[DATASET EXCERPTS]:

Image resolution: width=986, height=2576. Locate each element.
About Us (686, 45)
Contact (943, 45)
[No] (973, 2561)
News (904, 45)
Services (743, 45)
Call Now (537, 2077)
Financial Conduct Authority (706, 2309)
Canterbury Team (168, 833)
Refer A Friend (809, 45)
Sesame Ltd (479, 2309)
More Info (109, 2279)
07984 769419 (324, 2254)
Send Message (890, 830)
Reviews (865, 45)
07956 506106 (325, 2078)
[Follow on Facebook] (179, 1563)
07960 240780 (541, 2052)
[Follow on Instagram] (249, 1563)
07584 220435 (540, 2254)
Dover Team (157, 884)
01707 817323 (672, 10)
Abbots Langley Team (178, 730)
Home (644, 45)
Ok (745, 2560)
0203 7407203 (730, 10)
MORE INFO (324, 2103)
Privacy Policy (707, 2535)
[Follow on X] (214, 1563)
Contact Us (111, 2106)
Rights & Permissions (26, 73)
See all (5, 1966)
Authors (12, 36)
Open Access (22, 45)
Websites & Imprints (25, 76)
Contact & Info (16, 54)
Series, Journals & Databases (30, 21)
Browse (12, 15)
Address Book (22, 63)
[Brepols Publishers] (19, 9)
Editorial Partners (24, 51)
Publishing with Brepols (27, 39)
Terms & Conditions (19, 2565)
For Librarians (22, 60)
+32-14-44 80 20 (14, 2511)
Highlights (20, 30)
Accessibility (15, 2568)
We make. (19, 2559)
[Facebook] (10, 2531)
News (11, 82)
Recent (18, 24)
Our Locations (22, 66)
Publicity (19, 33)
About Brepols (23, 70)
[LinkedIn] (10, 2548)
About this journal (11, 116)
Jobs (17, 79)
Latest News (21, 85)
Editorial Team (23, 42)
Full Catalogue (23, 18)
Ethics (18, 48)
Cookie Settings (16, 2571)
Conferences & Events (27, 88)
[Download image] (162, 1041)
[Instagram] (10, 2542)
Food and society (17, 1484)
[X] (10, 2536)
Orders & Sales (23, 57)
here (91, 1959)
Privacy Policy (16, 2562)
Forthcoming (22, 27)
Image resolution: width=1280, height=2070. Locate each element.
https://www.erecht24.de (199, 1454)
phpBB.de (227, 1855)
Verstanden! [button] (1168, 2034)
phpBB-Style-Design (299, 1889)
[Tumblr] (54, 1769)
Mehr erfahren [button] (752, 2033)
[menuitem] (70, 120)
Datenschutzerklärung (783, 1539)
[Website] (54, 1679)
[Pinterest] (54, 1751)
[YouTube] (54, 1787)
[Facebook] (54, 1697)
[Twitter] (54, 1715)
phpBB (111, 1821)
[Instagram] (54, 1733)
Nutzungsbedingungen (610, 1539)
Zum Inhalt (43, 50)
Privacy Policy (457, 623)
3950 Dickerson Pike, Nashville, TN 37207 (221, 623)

[THE TASK]:
In your answer, include only the lines above starting at the line that holds "here (91, 1959)" and ending at the line that holds "Privacy Policy (457, 623)", copied exactly.

[WRITTEN RESPONSE]:
here (91, 1959)
Privacy Policy (16, 2562)
Forthcoming (22, 27)
Image resolution: width=1280, height=2070. Locate each element.
https://www.erecht24.de (199, 1454)
phpBB.de (227, 1855)
Verstanden! [button] (1168, 2034)
phpBB-Style-Design (299, 1889)
[Tumblr] (54, 1769)
Mehr erfahren [button] (752, 2033)
[menuitem] (70, 120)
Datenschutzerklärung (783, 1539)
[Website] (54, 1679)
[Pinterest] (54, 1751)
[YouTube] (54, 1787)
[Facebook] (54, 1697)
[Twitter] (54, 1715)
phpBB (111, 1821)
[Instagram] (54, 1733)
Nutzungsbedingungen (610, 1539)
Zum Inhalt (43, 50)
Privacy Policy (457, 623)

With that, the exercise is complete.